Wed. Aug 21st, 2019

Garuda Mulai Berani Operasikan Freighter

Assalamualaikum semua …

Wacana memiliki pesawat freighter (khusus kargo) bakal diwujudkan Garuda Indonesia mulai 21 Januari 2019. “Tadinya mau pas ulang tahun Garuda tanggal 26 Januari, tapi dimajukan lima hari karena cocoknya dimulai hari Senin,” kata Mohammad Iqbal, Direktur Kargo dan Pengembangan Usaha Garuda Indonesia pada acara Public Expose di Jakarta, 21 Desember 2018.

Tahun 2012, Garuda memang sempat menyampaikan akan mengoperasikan freighter jenis Boeing 767. Namun keinginan ini tidak terwujud. Bahkan pada Juli 2015, karena mengoperasikan freighter sendiri harus memerlukan penanganan serius agar tidak merugi, Garuda pun bekerja sana dengan Cardig Air, maskapai khusus kargo.

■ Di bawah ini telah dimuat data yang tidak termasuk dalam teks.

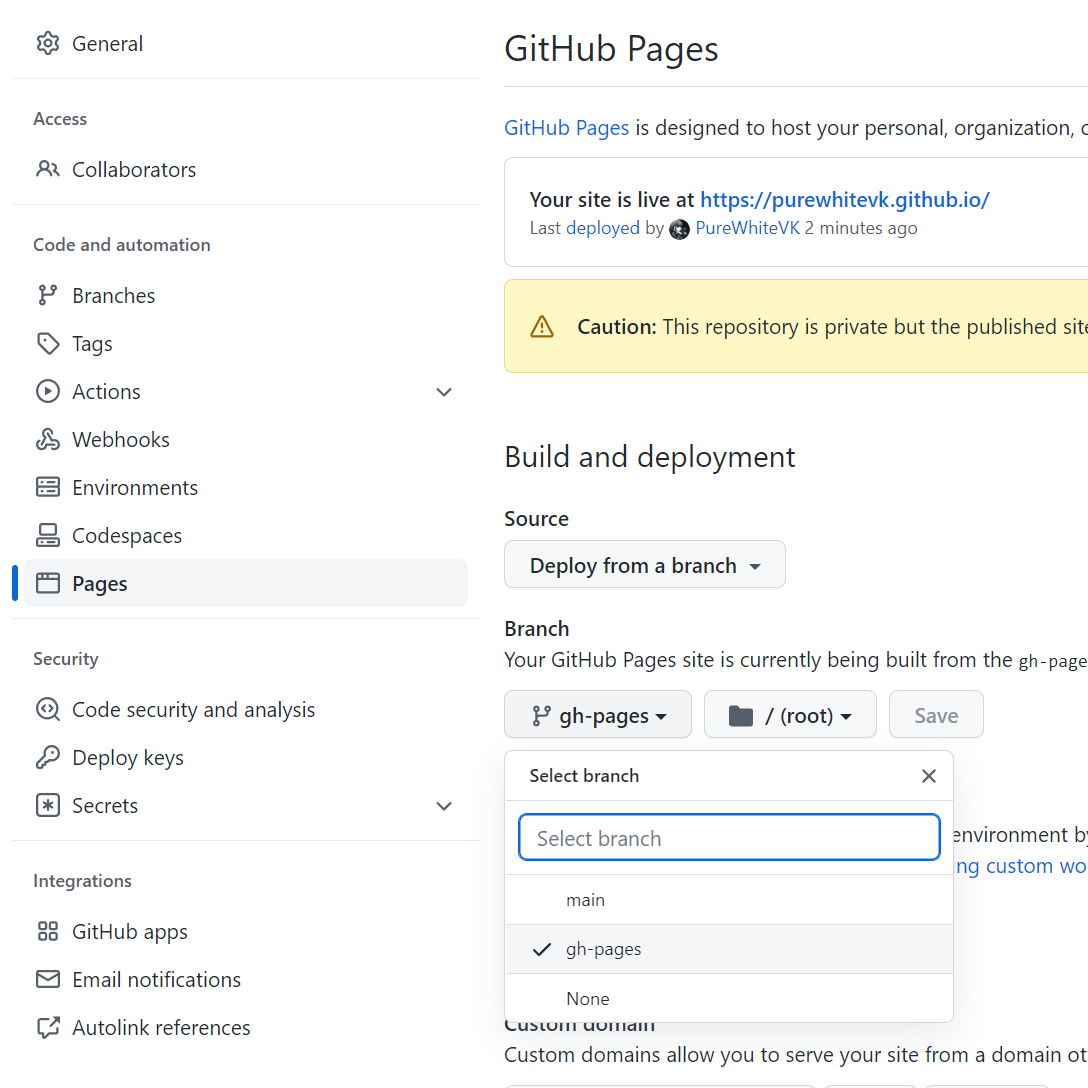Choose None in the branch list
1088x1088 pixels.
(588, 999)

Sekarang, apa alasannya hingga akan mengoperasikan freighter sendiri? “Karena manajemen baru. Kalau nggak ada manajemen baru, nggak ada keberanian. Maka sekarang harus,” jawab Iqbal. Setelah beberapa saat, ia mengatakan bahwa akan dioperasikannya freighter itu karena ada kebutuhan. Dari dulu, kebutuhan itu kan sudah ada? “Iya, sekarang harus. Ada misi menghubungkan Nusantara melalui jembatan udara. Kan begitu,” ucapnya.

Pesawat pertama yang akan dioperasikan Garuda adalah Boeing 737-300 Freighter berkapasitas 12 ton kargo. Rute yang akan diterbanginya adalah Jakarta (CGK)-Timika-Makassar-Jakarta-Balikpapan-Singapura-Balikpapan-Jakarta-Batam-Jakarta. Disusul kemudian pada Maret 2019 menggunakan Boeing 737-800 Freighter berkapasitas 23 ton kargo dengan rute Jakarta-Makassar-Hongkong-Jakarta.

Sebulan kemudian, April 2019, freighter ketiga jenis Boeing 757 berkapasitas 35 ton kargo dioperasikan pula. Rute yang akan diterbanginya jarak jauh, yakni Jakarta-Manado-Tokyo-Giangzhou-Jakarta. Lantas pada akhir 2019 akan terbang ATR 72 Freighter berkapasitas 6 ton untuk rute Jayapura-Wamena-Timika.

Penerbangan dan bisnis kargo Garuda, kata Iqbal, akan terus dikembangkan. “Ada bisnis logistik dan akan dibangun logistic center di Cengkareng, Makassar, dan Bali,” tuturnya. Garuda akan memperkenalkan konsep layanan pusat logistik berikat, yang terdiri dari dua hub kargo nasional di Jakarta. Kedua hub ini difungsikan sebagai pusat berikat distribusi kargo udara dan kargo e-commerce. Ada juga hub kargo nasional di Denpasar untuk pengelolaan ekspor dan impor marine product dan transhipment e-commerce.